From my time is Asia it has been eyeopening to learn that the UK is largely irrelevant on the world stage, at least from here. When it comes to the global negotiations of bodies like the UN, it's the USA, the EU and maybe China/Russia that make the decisions. I find it very unlikely that a UK alone would be able to wield much influence on the world stage, and with it's aging population, and losing it's economic position, it's a worrying probability that it'd slide into obscurity.
Those in camp A, such as Conservative euroskeptic MPs, the Right Wing Press, and a lot of commentors, had better be pretty confident about the weight that the UK would wield before going it alone. I'd be more willing give their views some weight if I felt that any of them actually understood the world outside the UK. But I fear that they do not. Their memories of past power and glory get in the way.
Lessons from Japan
Japan is the 3rd/4th largest economy - double the size of the UK. For the last 20 years it has been number 2, just behind the USA. When was the last time anyone in the UK knew anything about Japan's political views? Can anyone in Japan name the Japanese Prime minister? When did Japan last have a meaningful impact on global negotiations?
I can't think of an example. And this is a country with double the population and double the economy of the UK. It was number two! Yet negotiations over the last 20 years have been dominated by the USA, the EU and Russia. And recently other nations have noticed this and are banding together into blocks (ASEAN in asia, south american blocks, even african blocks). Collectively, the EU has the weight to stand up to the big boys. Alone, I don't think any of its nations do.
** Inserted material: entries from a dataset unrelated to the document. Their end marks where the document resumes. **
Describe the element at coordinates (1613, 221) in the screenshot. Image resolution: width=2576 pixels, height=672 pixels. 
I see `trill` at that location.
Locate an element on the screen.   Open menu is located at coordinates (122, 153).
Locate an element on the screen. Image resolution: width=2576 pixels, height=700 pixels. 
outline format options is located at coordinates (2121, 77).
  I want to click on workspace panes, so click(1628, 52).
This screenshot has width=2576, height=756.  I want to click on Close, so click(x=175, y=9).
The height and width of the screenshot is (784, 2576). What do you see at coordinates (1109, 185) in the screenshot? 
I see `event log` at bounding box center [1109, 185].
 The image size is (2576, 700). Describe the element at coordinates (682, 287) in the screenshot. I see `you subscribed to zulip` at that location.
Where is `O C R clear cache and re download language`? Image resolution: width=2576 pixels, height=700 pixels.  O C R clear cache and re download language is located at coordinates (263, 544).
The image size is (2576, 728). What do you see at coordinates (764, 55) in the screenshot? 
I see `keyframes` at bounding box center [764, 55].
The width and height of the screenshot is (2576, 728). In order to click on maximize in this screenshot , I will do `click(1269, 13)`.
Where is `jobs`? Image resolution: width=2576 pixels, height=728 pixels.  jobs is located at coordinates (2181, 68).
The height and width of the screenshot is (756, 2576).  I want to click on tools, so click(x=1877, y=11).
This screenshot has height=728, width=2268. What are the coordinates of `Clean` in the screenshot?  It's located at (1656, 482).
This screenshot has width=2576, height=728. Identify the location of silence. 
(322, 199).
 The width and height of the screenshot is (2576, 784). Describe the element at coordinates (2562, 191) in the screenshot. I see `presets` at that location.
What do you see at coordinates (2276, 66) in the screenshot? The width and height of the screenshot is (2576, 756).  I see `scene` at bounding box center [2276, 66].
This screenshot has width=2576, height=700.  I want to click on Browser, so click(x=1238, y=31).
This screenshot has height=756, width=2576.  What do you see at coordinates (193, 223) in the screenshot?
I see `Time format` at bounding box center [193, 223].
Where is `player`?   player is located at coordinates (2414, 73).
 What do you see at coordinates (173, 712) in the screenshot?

It's a multinational world of global business
These days nationality isn't what it was. National sovereignty isn't what it was (and it only ever was if you were one of the powerful few). Companies and Businesses can relocate at the drop of a hat, and there are a lot more countries out their competing for them than there used to be. Just being born British is no longer a guarantee. Just being Britain is no longer a guarantee. And a lone, isolated and weakened UK is going to be a lot less appealing to those big multinationals.